* CONSIGNE 1
Recopiez mot pour mot les entrées en commençant à la ligne qui contient « Click the yellow minimize window button » et en terminant à celle qui contient « click(161, 243) », ces deux lignes comprises.

* TEXTE FOURNI
----------------------------------------
Intervention de Brune Poirson

Séance en hémicycle du mercredi 20 mai 2020 à 15h00
Débat sur l'opportunité d'une quatrième révolution industrielle écologique et numérique

Brune Poirson, secrétaire d'état auprès de la ministre de la transition écologique et solidaire :

Mesdames et messieurs les députés, je suis très heureuse de vous retrouver ici pour la première fois depuis le début de la crise sanitaire et je remercie M. Balanant d'avoir programmé un débat sur un thème crucial puisqu'il s'agit de concilier l'indépendance industrielle de la France, la préservation de l'environnement et la solidarité.

La troisième révolution industrielle, dont notre modèle actuel est issu, était une révolution des outils numériques dont l'objectif était d'augmenter la productivité du travail. Au XXIe siècle, dans un contexte de crise environnementale et sociale, l'accélération de la quatrième révolution industrielle doit avoir pour but d'améliorer la productivité en matière de ressources.
----------------------------------------
* ENTRÉES SOURCES
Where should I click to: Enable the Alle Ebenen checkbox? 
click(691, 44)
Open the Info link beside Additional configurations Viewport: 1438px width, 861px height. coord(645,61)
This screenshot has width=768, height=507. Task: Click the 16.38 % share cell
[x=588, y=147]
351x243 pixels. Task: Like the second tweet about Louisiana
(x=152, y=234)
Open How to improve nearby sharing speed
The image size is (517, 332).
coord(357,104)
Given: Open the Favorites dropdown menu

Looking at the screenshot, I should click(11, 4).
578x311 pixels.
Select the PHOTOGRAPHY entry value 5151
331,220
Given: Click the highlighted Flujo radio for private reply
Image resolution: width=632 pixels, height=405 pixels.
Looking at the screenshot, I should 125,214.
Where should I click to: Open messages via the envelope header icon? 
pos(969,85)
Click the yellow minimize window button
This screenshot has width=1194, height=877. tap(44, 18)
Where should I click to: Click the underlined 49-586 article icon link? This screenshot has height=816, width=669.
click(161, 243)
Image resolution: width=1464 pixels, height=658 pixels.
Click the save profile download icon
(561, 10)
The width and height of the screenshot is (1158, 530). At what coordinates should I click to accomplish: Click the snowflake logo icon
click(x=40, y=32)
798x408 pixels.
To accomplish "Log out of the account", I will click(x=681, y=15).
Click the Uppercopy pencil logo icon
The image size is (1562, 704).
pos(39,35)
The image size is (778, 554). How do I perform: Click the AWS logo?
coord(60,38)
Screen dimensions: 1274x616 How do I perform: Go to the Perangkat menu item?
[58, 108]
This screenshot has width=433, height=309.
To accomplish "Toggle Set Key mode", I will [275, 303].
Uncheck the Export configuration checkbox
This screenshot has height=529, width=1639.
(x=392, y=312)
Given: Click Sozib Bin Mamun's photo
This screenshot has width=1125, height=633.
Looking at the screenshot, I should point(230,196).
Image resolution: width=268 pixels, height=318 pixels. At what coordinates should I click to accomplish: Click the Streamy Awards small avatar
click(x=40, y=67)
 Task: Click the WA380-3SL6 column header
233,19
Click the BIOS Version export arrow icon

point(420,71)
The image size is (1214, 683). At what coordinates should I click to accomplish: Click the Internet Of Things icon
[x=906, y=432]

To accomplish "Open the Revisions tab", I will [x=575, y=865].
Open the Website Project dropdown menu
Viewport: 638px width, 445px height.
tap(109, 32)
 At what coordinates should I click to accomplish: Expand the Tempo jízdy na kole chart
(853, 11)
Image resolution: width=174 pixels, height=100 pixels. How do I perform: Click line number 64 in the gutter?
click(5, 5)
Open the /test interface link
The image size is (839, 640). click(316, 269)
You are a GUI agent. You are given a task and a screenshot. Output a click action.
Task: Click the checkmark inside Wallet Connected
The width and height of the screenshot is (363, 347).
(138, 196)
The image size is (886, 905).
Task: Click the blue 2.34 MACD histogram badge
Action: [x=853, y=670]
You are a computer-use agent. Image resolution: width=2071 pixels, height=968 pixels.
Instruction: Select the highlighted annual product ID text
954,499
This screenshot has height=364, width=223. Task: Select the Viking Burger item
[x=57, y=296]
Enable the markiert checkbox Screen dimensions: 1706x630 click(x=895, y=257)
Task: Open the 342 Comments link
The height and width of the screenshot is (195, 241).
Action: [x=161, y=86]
----------------------------------------
* CONSIGNE 2
Répondez à ces questions sur l'intervention :
(a) À quelle date et à quelle heure s'est tenue la séance ?
(b) Qui la secrétaire d'État remercie-t-elle d'avoir programmé le débat ?
(c) Quel était l'objectif de la troisième révolution industrielle ?

* RÉPONSE FINALE 1
Click the yellow minimize window button
This screenshot has width=1194, height=877. tap(44, 18)
Where should I click to: Click the underlined 49-586 article icon link? This screenshot has height=816, width=669.
click(161, 243)

* RÉPONSE FINALE 2
(a) Le mercredi 20 mai 2020 à 15h00.
(b) M. Balanant.
(c) Augmenter la productivité du travail.